EXERCISE SET:
**a)** In the question about mapping JSON table references to Excel values, update the part starting at "Search code examples" and ending at "being any number.", replacing "CubeSat" with "satellite".
**b)** According to the question about mapping JSON table references to Excel values, what format do the table references in the requirements always follow?
## START PASSAGE TO READ
Search code examples
pythonjsonexcelmappingstring-comparison

How to map table references in a JSON file to corresponding values in an Excel file using Python?


I have an Excel file containing a list of requirements in 1 column and a JSON file that stores table values. The requirements in the Excel file include references to tables in the JSON file, formatted as "table x" where x is a number. Not every requirement has a corresponding table.

For example, a requirement might state: "The mass of the CubeSat shall not extend the values of table 3." The format of the table references in the requirements is always "table x" with x being any number.

This is the JSON-file

{
    "table 3": {
        "footprint_cs_2u": "100x100 mm",
        "height_cs_2u": "227 mm",
        "feet_cs_2u": "8.5x8.5 mm",
        "rails_edges_rounded_2u": "Rx1mm",
        "footprint_cs_3u": "100x100 mm",
        "height_cs_3u": "340.5 mm",
        "feet_cs_3u": "8.5x8.5 mm",
        "rails_edges_rounded_3u": "Rx1mm"
        }
}
        

What I managed to do was to read and save the 1 Excel column via the .iloc[:,0] -command to create a dataframe and read the JSON-file.

I saw that you might be able to use RegEx and the re.search()-command to find matches but I could not figure out an implementation and what to do afterwards. In this manner:

import re

#Check if the string starts with "The" and ends with "Spain":

txt = "The rain in Spain"
x = re.search("^The.*Spain$", txt)
## END PASSAGE TO READ
## START EXTRACTED ENTRIES
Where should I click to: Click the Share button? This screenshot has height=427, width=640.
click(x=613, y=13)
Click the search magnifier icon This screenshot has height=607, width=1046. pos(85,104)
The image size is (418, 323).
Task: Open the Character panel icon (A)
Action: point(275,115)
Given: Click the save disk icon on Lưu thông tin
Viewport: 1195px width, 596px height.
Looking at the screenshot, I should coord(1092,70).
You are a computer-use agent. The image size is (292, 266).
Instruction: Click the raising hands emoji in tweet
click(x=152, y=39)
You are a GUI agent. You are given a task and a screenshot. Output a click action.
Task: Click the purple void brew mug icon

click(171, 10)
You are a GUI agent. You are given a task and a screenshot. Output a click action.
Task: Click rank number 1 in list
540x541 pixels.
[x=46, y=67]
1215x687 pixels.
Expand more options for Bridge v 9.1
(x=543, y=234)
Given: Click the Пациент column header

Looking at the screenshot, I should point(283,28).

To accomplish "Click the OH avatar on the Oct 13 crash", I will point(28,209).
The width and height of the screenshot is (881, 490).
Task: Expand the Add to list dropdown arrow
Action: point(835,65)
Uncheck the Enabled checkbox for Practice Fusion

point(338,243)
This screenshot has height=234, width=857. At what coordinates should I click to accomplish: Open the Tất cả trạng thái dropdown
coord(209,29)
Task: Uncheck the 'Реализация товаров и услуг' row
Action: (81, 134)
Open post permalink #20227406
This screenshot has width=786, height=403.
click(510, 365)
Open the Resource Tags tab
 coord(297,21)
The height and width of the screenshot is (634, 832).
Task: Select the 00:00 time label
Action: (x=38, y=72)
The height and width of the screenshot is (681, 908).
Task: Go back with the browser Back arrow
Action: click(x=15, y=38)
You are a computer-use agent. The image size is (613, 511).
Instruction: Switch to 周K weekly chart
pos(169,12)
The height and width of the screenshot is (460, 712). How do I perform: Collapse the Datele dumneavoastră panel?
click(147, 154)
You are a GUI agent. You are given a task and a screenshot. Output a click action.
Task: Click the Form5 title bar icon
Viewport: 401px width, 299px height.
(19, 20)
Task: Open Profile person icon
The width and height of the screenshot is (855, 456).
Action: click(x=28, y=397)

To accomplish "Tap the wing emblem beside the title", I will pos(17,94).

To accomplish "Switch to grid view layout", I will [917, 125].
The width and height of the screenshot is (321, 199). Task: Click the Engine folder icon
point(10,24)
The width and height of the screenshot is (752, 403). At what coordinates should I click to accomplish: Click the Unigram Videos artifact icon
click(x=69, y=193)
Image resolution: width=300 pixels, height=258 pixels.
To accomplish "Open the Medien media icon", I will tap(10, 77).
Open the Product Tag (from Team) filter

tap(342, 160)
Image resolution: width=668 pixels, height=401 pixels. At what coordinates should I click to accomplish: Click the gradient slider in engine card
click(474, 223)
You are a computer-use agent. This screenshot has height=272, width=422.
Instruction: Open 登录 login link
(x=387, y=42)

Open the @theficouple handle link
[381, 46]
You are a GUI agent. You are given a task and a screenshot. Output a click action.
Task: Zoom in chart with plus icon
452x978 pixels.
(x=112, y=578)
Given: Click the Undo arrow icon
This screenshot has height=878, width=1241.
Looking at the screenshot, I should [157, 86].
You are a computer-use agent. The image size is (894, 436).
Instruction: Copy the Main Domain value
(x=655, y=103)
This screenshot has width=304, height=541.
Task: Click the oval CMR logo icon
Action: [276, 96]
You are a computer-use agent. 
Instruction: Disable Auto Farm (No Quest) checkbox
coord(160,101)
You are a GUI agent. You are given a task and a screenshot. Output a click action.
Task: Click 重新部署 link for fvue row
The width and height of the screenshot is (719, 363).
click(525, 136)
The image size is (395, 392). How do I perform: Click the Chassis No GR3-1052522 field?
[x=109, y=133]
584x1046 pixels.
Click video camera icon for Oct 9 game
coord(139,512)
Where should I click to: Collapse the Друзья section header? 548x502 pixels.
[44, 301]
## END EXTRACTED ENTRIES
RESULTS IN ORDER:
**a)**
Search code examples
pythonjsonexcelmappingstring-comparison

How to map table references in a JSON file to corresponding values in an Excel file using Python?


I have an Excel file containing a list of requirements in 1 column and a JSON file that stores table values. The requirements in the Excel file include references to tables in the JSON file, formatted as "table x" where x is a number. Not every requirement has a corresponding table.

For example, a requirement might state: "The mass of the satellite shall not extend the values of table 3." The format of the table references in the requirements is always "table x" with x being any number.

**b)** "table x", where x is any number.